ドゥカティ ライディング エクスペリエンス エンデューロ レポート
- 掲載日/2016年09月05日【トピックス】
- 取材協力・写真/Ducati Japan 取材・文/松井 勉
このDREエンデューロ、680ユーロの受講料には、ムルティストラーダ1200エンデューロのレンタル、2日分のランチと初日のディナー、講習中のメディカルアシスタンス、会場となる古城のガイドツアーなどが含まれる。そして古城を出ると、このような風景が広がり、こうした場所でトレーニングは行われるのです。2016年は9月2~3日、3~4日、そして9月16~17日、17~18日の4回が予定されている。

提供データ:
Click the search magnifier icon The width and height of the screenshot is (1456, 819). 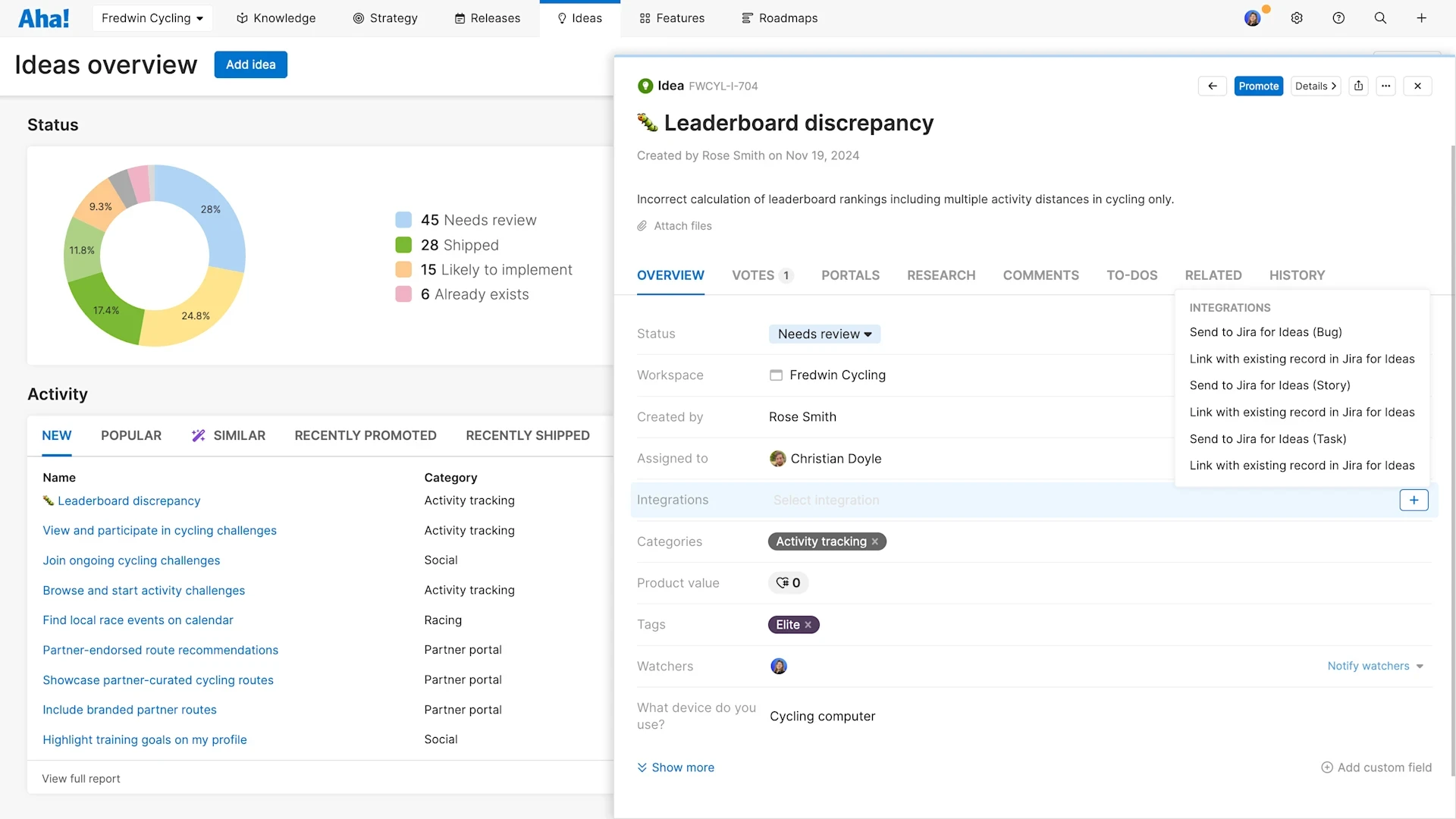pyautogui.click(x=1380, y=18)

作業内容:
1 – 抜粋のうち、「ドゥカティ ライディング エクスペリエンス」から始まり「8日の4回が予定されている。」で終わる部分をそのまま引用してください。
2 – 抜粋をもとに、次の問いに答えてください。
(a) 受講料はいくらですか。
(b) 講習の会場はどこですか。
(c) 2016年には何回の開催が予定されていますか。
3 – 抜粋で古城を出た先の風景が取り上げられているのはなぜですか。抜粋の記述に基づいて説明してください。

解答:
1 –
ドゥカティ ライディング エクスペリエンス エンデューロ レポート
- 掲載日/2016年09月05日【トピックス】
- 取材協力・写真/Ducati Japan 取材・文/松井 勉
このDREエンデューロ、680ユーロの受講料には、ムルティストラーダ1200エンデューロのレンタル、2日分のランチと初日のディナー、講習中のメディカルアシスタンス、会場となる古城のガイドツアーなどが含まれる。そして古城を出ると、このような風景が広がり、こうした場所でトレーニングは行われるのです。2016年は9月2~3日、3~4日、そして9月16~17日、17~18日の4回が予定されている。

2 –
(a) 680ユーロです。
(b) 古城です。
(c) 4回です。

3 – 古城を出るとそのような風景が広がっており、トレーニングはまさにそうした場所で行われるからです。